Blog Andando por Aí
O chimarrão
Mateando, ao amanhecer, no Morro dos Gaiteiros
Tomar um chimarrão bem cevado pela manhã, ou no final da tarde, é um hábito que quase todos os gaúchos cultivam. Ele agrega as pessoas e cria laços atávicos com a terra natal e sua cultura, estejam os mateadores longe ou perto do pago. A erva-mate, planta utilizada para preparar a bebida, era há muito conhecida pelos índios guaranis, quando da chegada dos europeus. Nativa da América do Sul, foi batizada cientificamente de Ilex paraguaiensis por um naturalista francês chamado Auguste de Saint-Hilaire, em 1820, durante uma viagem que empreendeu ao sul do Brasil, quando teve contato com a planta ainda desconhecida pela ciência. Ele passou pelo nosso Estado em 1823 e seu livro “Viagem ao Rio Grande do Sul”, com todo o roteiro e os incríveis relatos da vida na época, é um clássico da literatura de viagens científicas.
Foi fácil e rápido, aos espanhóis e portugueses, incorporar o hábito de tomar esta infusão e assim, lentamente, estabeleceu-se uma das primeiras agroindústrias ervateiras comandada principalmente pelos Jesuítas na região missioneira. Foram eles que desenvolveram técnicas para o cultivo comercial desta preciosa planta e descobriram, entre outras coisas, que nos primeiros anos de cultivo as mudas deveria permanecer à sombra. Outro truque foi o da quebra da dormência das sementes, que faziam dando os frutos maduros para as galinhas e depois coletavam as sementes nos seus excrementos. O estômago mecânico destas aves domésticas, a moela, agia como uma lixa sobre as duras cascas das sementes, deixando-as prontas para a germinar.
O fruto da erva-mate
A maioria das pessoas, que tem o hábito de matear, não conhece a árvore que produz a infusão e isso constatei quando trabalhava no Parque do Caracol. Lá, tem vários exemplares desta árvore e eu observava o espanto das pessoas quando liam a placa que as identificavam. A primeira reação das pessoas era de arrancar uma folha, esmagá-la entre os dedos e cheirar. Como a folha verde não exala o cheiro de mate, ao contrário da folha desidratada e socada, algumas duvidavam da veracidade da informação contida na placa.
A folha da erva-mate
Outro dado interessante é que esta espécie tem sexos separados. Isso mesmo. Existem árvores com flores masculinas e árvores com flores femininas e só estas produzem frutos. Este fruto tem um gosto semelhante ao da fruta do café e é muito procurado pela fauna, como o sabiá-laranjeira, sanhaçu-cinzento, pombas e outras aves. Ao ingerirem, acabam dispersando as sementes através dos excrementos e isto faz com que ela colonize novas áreas.
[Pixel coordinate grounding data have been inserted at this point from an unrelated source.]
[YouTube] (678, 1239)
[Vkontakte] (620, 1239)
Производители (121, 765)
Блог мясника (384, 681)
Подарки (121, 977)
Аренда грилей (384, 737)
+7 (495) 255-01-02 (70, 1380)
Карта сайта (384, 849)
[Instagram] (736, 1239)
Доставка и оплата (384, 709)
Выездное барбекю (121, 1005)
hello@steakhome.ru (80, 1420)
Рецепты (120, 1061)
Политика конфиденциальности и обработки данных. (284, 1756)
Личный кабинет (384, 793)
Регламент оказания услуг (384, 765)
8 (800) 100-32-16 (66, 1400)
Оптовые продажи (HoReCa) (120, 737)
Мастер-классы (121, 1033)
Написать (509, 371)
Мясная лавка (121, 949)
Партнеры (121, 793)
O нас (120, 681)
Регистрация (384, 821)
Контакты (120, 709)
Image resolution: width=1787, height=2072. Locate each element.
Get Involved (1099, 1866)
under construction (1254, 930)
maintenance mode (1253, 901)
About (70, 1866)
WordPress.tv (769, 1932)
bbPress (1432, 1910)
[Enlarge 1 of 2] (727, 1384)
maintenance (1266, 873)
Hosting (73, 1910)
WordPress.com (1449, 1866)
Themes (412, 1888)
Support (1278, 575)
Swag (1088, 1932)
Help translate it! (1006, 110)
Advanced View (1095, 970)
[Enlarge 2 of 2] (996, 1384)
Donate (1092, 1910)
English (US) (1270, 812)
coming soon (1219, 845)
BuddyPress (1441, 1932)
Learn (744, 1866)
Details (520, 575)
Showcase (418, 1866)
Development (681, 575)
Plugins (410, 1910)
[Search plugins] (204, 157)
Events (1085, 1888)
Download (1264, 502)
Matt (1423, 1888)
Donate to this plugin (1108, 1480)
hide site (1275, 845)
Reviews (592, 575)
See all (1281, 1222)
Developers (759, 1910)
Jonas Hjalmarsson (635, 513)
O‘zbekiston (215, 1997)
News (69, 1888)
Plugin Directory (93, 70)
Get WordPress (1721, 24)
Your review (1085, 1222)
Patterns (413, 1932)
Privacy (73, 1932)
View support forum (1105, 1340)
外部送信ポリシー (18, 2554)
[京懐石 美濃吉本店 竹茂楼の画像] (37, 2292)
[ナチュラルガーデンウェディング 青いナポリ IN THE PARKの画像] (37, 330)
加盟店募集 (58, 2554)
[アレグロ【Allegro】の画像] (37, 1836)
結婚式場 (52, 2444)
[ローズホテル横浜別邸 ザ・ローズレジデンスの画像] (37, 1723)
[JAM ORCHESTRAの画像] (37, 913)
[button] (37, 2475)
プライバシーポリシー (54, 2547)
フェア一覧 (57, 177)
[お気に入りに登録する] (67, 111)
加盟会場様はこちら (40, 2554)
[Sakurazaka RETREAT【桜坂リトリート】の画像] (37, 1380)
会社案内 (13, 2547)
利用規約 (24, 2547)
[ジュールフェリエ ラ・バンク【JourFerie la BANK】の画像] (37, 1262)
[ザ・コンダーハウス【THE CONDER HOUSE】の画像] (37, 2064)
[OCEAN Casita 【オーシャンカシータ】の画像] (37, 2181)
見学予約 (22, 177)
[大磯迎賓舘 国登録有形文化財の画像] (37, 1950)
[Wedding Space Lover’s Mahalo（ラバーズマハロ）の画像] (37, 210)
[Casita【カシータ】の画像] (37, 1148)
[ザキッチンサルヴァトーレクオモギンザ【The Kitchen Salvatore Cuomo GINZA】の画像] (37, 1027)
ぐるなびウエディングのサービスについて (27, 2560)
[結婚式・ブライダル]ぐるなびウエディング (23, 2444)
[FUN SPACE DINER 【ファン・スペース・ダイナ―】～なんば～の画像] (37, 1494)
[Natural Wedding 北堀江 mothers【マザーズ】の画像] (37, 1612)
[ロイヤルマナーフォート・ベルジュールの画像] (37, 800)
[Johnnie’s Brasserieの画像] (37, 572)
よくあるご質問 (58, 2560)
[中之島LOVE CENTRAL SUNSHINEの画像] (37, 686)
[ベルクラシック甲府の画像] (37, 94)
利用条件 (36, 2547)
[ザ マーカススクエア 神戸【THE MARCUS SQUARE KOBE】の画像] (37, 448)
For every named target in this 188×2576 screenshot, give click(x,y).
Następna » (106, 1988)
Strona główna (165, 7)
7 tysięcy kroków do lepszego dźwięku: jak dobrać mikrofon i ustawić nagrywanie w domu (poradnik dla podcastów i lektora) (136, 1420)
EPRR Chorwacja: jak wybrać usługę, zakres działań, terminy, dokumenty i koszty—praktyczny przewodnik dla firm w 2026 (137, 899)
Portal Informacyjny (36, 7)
Mateando na Estância Tio Tonho, ao amanhecer
Esta infusão quente é um grande legado cultural, que devemos aos índios guaranis e à natureza, tão importante que a erva-mate foi eleita a árvore símbolo do Rio Grande do Sul e, o chimarrão, a bebida. Sabiás e sanhaçus não tomam mate mas plantam a árvore, sem o saber, e por isso acho que devemos, a eles também, um saludo especial.